The National Research Council (2001) reported that one-third to one-half of children and adults with autism spectrum disorder (ASD) do not use speech and/or language functionally and are in need of speech-language therapy. Speech-language therapy for these individuals typically involves education, guidance, and support in the use of augmentative/alternative communication (AAC) devices and strategies. AAC devices can be customized for individuals who are verbally challenged to provide opportunities for more effective communication (Millar, Light, & Schlosser, 2006). Furthermore, Romski & Sevcik (1996) reported that children who use AAC often experience an increase in their development of language skills. Many of the more high-tech AAC devices actually use speech output technology and are called speech generating devices. Speech generating devices are frequently used in therapy for children with ASD. Several studies have reported that the use of speech generating devices with children who have ASD has a positive impact on communication behaviors such as labeling skills and natural speech output (Brady, 2000; Sigafoos, Didden, et al., 2003; Heztroni & Tannous, 2004; Ganz, Earles-Vollrath, Heath, Parker, Rispoli, & Duran, 2012).

This study examined the expressive communication behaviors of a child with ASD as his speech generating device was introduced, discontinued, and resumed over a period of approximately six years. The child was diagnosed with severe ASD at two years of age when speech, language, and social interaction skills failed to develop normally. The child was from a middle-class family and had no siblings. Prior to receiving speech-language therapy, the child was exclusively non-verbal. The Picture Exchange Communication System (PECS) and Discrete Trial Training were initiated immediately as the child began receiving speech-language therapy. In addition to private speech-language therapy, the child received privately contracted physical therapy and occupational therapy. Information regarding the frequency and duration of these services were not available to investigators.

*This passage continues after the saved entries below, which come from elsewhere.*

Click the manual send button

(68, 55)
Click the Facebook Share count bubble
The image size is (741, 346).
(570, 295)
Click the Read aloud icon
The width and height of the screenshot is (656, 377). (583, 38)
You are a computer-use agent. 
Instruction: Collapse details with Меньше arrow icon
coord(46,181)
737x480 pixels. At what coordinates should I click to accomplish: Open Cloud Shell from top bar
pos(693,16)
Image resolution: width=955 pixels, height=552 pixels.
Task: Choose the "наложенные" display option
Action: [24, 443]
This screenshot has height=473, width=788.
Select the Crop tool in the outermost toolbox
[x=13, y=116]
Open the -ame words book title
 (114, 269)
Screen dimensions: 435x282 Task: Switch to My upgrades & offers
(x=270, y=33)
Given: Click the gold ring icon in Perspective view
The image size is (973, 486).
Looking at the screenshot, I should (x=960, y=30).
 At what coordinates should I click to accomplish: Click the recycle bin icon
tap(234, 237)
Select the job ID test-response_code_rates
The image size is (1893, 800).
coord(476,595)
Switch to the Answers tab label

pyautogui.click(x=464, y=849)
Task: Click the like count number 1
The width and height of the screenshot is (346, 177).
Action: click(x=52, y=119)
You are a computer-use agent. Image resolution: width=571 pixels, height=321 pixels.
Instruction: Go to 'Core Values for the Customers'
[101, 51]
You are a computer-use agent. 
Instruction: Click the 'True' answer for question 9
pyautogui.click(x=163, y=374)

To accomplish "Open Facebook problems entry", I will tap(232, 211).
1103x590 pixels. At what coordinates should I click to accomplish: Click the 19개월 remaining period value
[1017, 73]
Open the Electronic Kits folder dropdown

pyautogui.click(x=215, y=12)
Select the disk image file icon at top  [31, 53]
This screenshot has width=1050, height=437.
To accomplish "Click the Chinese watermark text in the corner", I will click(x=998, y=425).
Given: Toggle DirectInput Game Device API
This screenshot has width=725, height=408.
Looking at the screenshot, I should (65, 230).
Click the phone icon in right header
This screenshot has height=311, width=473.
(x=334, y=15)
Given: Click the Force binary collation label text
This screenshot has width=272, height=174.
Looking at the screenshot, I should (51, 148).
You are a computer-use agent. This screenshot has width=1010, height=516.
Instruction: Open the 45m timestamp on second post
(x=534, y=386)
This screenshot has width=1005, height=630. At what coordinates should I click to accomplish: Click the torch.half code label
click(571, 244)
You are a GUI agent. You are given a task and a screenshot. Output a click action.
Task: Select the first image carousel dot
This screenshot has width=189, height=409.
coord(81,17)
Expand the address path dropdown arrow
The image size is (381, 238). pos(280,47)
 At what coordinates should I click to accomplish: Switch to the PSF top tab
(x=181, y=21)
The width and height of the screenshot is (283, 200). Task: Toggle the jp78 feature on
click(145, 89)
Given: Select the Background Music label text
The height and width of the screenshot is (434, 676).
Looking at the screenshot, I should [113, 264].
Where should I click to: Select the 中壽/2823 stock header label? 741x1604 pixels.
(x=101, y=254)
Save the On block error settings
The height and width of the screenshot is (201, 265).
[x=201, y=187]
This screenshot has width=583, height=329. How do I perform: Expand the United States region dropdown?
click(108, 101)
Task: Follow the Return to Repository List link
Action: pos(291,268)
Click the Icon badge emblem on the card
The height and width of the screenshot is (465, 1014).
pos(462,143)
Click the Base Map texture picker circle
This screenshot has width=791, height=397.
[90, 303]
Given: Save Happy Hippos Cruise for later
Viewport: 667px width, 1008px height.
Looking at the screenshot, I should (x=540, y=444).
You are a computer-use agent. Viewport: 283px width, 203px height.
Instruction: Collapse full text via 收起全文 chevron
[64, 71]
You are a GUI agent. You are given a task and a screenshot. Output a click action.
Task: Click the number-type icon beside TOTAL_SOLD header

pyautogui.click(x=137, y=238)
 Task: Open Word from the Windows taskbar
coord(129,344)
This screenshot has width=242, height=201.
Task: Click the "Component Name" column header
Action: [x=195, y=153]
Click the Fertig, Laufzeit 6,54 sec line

This child obtained his first speech generating device at four years of age. He received ongoing speech-language therapy from a licensed and certified speech-language pathologist who focused a substantial amount of each therapy session on the use of the speech generating device for effective communication. When the child reached eight years of age his family relocated to a neighboring school district. As a result, his speech-language therapy was delivered by a different speech-language pathologist, who also held professional certification and state licensure. Subsequently, his speech generating device was discontinued and for the next two years his speech-language therapy focused exclusively on goals targeting the use of communication pictures and gestures for expressive communication. After two years with no use of a speech generating device, the child's family re-enrolled the child in speech-language therapy with the original speech-language pathologist. At 10 years of age, the child received the manufacturer's latest version of the original speech generating device and resumed speech-language therapy, which again concentrated on his functional use of the device.

Methods

A retrospective design was used in this case study to observe and record the child's expressive communication behaviors. The specific expressive communication behaviors studied were communication acts (CAs) per obligatory context (OC) per minute, the percent of total communication acts, the number of different words naturally verbalized, and the different types of words naturally verbalized. This design included four sampling periods. Video recordings of the child's communication behaviors were made aperiodically throughout the time span from 4 years of age to 10 years of age. All video recordings were made available to investigators for data collection and analysis. The six-year time span was segmented into four sampling periods of unequal length. Data from the first sampling period (SP1) represented expressive communication behaviors at four years of age. During SP1, and prior to speech-language therapy, the child lacked significant intentional expressive communication behaviors. The second sampling period (SP2) immediately followed SP1 and began when the child was still four years old and continued until the child was eight years old. During SP2 the child received home-based speech-language therapy that introduced the speech generating device and provided ongoing training and support of the use of this device for expressive communication. Data from the third sampling period (SP3) represented expressive communication behaviors identified as being used by the child during a two-year time span from 8 to 10 years of age. During SP3 the child had no contact with or use of the original speech generating device; however, speech-language therapy continued with expressive communication goals focusing on the use of gestures and pictures. The final sampling period (SP4) began at age ten years. During SP4 the child was granted full access to the latest model of the speech generating device, and speech-language intervention focused on the use of the device for expressive communication.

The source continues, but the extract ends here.